++++ EXCERPTED TEXT
India has a peak-hour power deficit of about 12 percent, slowing the economy. Delhi’s private power company, BSES (RLIN.NS), said northern India last suffered such a major outage in 2001.

About 40 percent of Indians, or 500 million people, lack electricity. Delays in opening new power plants and coal mines, among other things, have held back capacity.

The news coverage of Indian news agencies has been completely Delhi-centric, quite possibly a reflection of the fact that north India’s economy does not extend far from Delhi. ET reported:

He said about a third of power supply to northern states has been restored. The thermal power generating stations should also re-start operations in 2-3 hours, [Power Secretary P. Uma Shankar] said.

An NTPC official said the company’s projects in north stopped working at around 2.30 am on Monday after the northern grid failed due to a suspected technical snag.

Shankar said detailed investigations on cause of grid failure will be conducted after restoration work is complete.

The power ministry said essential services like public transportation are being given priority in power supply restoration.

The Hindu Business Line toed the same line; reportage, like the government’s emergency response restricted to Delhi:

Top Delhi Power Department officials said the technical failure near Agra resulted in the collapse of the Northern Grid, which supplies electricity to Delhi, Uttar Pradesh, Punjab, Rajashtan, Haryana and Himachal Pradesh.

Sources said that though the failure in the Northern Grid is expected to be rectified only in the evening, Delhi Metro was getting hydel power from Bhutan on priority basis along with power from AIIMS and Prime Minister’s House to run the services.

NDTV has a bulleted list of 10 important points about this news story; five of them are about how consumers are affected; all five points deal with Delhi.

31 July, 2012

Bloomberg follows up:

Seven states that are home to more than 360 million people were plunged into darkness early yesterday as power networks collapsed, possibly after too many provinces simultaneously purchased electricity beyond their scheduled allowance, Power Grid Corp. (PWGR) of India Chairman R.N. Nayak told reporters. It took about 15 hours for 80 percent of services to be resumed.

The cause of the failure is still not known. The same report quotes an analyst who rules out a demand and supply problem because it is exactly the sort of problem that a grid is designed to prevent:

The blackout “was a fairly large breakdown that exposed major technical faults in India’s grid system,” Subhranshu Patnaik, a Gurgaon-based senior director at Deloitte Touche Tohmatsu India Pvt., said yesterday. “If this were a simple demand-supply problem, the grid operator would have intervened to strike a balance. Something went terribly wrong which caused the backup safety systems to fail.”
++++++++
++++ GIVEN DATA
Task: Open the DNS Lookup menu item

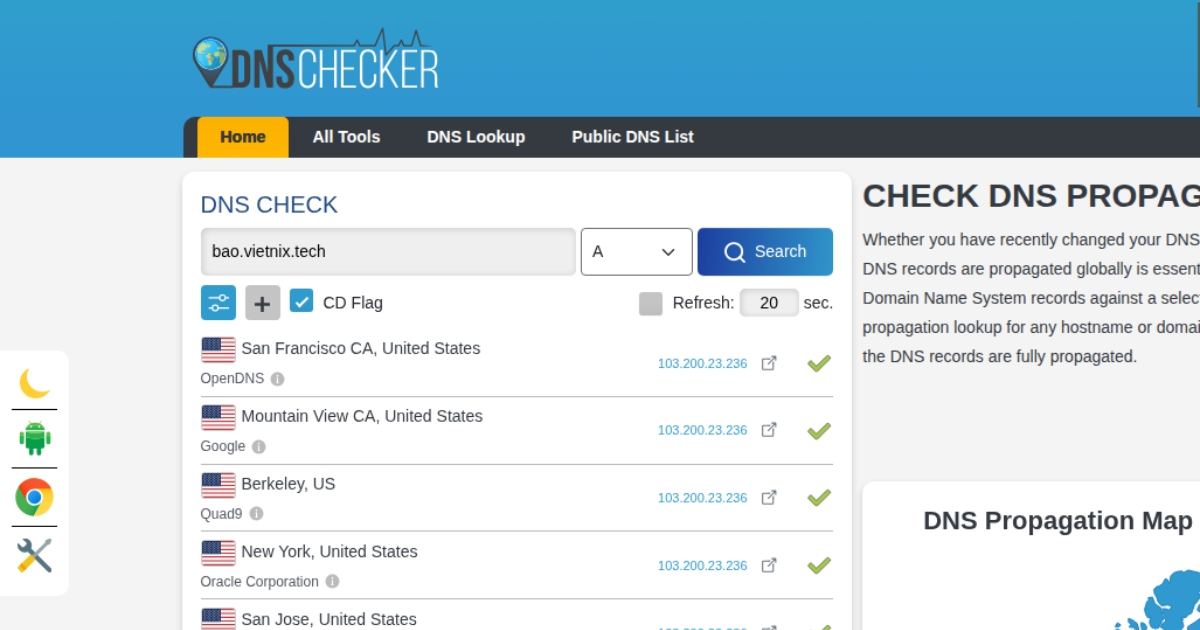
++++++++
AIM OF THE EXERCISE =>
Reproduce the passage of the text on India's grid failure that begins at the words "Seven states that" and stops after the words "to be resumed.". The data has no connection to the text on India's grid failure.

TASK RESPONSE =>
Seven states that are home to more than 360 million people were plunged into darkness early yesterday as power networks collapsed, possibly after too many provinces simultaneously purchased electricity beyond their scheduled allowance, Power Grid Corp. (PWGR) of India Chairman R.N. Nayak told reporters. It took about 15 hours for 80 percent of services to be resumed.